_WHAT YOU WILL DO_
Everything from the line containing "Task: Select the JP 13 cell" through the line containing "Task: Open the @mattgaetz handle link" should be repeated exactly, and nothing else from the data.

_RECORDED INFORMATION_
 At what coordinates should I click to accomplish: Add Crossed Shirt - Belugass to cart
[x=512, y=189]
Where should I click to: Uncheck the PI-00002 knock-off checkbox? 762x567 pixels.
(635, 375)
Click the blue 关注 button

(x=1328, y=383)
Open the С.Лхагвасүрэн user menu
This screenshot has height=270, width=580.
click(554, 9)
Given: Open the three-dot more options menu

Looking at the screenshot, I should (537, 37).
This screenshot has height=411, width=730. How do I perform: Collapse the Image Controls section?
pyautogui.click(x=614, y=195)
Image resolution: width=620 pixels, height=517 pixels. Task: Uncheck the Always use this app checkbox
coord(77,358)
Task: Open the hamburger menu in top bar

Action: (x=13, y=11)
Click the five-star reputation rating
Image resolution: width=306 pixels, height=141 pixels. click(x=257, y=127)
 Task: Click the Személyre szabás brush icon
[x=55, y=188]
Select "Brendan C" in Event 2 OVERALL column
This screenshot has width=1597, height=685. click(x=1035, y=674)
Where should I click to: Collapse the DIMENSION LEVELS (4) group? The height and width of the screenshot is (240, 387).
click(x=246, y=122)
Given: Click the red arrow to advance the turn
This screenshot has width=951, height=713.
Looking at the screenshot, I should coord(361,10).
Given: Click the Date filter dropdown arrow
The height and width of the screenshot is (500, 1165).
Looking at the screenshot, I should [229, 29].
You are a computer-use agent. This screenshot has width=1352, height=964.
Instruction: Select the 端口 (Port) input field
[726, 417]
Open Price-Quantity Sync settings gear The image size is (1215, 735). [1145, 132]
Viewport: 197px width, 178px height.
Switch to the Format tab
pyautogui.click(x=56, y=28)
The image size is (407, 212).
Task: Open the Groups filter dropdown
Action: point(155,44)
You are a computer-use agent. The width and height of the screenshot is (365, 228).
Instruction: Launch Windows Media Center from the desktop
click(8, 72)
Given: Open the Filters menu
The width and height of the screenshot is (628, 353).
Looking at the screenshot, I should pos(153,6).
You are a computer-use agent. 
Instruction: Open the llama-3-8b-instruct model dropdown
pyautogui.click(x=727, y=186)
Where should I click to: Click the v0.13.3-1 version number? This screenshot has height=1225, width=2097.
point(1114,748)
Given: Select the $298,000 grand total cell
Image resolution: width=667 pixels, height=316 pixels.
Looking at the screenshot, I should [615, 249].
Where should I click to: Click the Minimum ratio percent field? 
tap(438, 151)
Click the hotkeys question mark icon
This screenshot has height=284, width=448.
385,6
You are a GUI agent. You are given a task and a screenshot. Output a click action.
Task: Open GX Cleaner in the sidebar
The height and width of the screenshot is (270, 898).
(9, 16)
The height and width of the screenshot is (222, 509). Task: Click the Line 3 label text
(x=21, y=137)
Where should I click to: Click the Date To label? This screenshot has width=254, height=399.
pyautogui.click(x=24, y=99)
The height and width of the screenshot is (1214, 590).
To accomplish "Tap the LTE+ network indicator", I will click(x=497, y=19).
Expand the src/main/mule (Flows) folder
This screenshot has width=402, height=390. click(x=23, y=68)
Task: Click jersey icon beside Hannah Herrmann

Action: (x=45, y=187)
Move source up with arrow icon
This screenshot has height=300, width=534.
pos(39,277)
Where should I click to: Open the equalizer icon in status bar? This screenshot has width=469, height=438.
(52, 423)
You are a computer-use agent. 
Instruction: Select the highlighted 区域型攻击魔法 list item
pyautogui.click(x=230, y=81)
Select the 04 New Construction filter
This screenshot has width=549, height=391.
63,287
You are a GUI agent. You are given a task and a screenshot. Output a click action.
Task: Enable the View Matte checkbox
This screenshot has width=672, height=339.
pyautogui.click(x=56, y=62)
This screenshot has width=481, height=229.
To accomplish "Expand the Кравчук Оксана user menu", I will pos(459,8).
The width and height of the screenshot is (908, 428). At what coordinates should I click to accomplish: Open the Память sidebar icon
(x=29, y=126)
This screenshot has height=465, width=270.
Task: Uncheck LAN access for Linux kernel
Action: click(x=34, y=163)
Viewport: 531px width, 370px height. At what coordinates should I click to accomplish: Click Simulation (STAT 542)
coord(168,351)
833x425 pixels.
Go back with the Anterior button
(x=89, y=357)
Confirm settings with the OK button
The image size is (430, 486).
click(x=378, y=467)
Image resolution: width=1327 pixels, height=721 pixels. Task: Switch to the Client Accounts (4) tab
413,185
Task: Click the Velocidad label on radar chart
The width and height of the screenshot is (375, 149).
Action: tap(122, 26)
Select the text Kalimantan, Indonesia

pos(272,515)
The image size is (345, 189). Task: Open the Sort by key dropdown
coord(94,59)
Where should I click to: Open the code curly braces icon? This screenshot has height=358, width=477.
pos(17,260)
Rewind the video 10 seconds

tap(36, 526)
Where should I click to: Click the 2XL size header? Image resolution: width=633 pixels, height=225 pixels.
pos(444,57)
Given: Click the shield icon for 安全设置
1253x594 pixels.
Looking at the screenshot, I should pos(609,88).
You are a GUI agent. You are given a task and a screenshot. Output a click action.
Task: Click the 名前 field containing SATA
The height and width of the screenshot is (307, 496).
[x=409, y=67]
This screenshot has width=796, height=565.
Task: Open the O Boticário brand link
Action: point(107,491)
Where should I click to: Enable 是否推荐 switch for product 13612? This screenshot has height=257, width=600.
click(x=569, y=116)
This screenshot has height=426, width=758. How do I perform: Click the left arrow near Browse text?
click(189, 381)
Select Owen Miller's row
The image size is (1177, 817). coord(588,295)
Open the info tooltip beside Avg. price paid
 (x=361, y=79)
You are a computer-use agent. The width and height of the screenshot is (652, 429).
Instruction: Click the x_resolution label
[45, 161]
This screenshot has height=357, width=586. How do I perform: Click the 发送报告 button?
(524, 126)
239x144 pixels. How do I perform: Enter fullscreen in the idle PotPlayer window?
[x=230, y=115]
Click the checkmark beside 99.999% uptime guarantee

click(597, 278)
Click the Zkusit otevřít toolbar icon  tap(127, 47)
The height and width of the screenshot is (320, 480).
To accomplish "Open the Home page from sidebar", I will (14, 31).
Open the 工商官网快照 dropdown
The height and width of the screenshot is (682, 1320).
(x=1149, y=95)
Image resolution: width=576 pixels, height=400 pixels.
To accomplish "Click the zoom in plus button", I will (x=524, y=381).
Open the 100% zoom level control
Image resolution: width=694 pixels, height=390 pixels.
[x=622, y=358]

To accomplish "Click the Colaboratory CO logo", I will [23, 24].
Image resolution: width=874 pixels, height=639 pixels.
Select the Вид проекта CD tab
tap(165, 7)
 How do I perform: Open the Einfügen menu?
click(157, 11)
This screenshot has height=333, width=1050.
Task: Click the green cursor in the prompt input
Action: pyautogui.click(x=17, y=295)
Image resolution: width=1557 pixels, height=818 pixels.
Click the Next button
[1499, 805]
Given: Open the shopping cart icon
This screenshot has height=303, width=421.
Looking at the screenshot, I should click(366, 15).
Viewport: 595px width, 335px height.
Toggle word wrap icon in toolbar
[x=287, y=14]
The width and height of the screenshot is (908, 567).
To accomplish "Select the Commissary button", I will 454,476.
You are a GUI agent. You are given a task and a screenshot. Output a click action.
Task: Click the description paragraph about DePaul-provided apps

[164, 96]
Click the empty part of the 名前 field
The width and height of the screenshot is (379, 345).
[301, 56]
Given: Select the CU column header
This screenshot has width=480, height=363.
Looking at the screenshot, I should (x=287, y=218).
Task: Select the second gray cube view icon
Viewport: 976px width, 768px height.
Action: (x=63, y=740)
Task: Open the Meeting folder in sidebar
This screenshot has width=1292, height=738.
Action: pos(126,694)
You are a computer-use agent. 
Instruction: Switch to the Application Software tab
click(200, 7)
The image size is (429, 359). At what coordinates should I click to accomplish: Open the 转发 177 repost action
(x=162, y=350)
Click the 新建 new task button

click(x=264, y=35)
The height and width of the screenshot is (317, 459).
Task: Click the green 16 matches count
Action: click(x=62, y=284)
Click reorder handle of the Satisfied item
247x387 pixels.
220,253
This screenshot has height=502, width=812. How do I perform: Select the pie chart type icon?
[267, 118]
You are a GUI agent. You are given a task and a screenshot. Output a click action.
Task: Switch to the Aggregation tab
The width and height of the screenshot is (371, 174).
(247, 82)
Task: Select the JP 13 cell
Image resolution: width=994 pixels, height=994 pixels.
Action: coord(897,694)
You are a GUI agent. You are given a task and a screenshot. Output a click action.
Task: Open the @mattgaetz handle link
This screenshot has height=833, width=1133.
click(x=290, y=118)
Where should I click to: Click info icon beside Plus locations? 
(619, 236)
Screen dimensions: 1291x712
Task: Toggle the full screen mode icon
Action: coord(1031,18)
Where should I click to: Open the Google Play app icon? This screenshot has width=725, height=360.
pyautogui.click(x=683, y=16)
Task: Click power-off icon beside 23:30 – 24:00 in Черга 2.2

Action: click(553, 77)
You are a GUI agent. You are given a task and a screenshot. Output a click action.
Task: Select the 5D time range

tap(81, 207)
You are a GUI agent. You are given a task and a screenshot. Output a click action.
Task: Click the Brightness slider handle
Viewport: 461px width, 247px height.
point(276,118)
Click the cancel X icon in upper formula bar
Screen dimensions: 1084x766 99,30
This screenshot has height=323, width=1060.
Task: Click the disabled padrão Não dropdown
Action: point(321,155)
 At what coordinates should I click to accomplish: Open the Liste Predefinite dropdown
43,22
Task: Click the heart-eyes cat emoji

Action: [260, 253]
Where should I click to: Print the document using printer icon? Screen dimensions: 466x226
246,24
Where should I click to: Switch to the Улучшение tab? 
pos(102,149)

_SOLUTION_
Task: Select the JP 13 cell
Image resolution: width=994 pixels, height=994 pixels.
Action: coord(897,694)
You are a GUI agent. You are given a task and a screenshot. Output a click action.
Task: Open the @mattgaetz handle link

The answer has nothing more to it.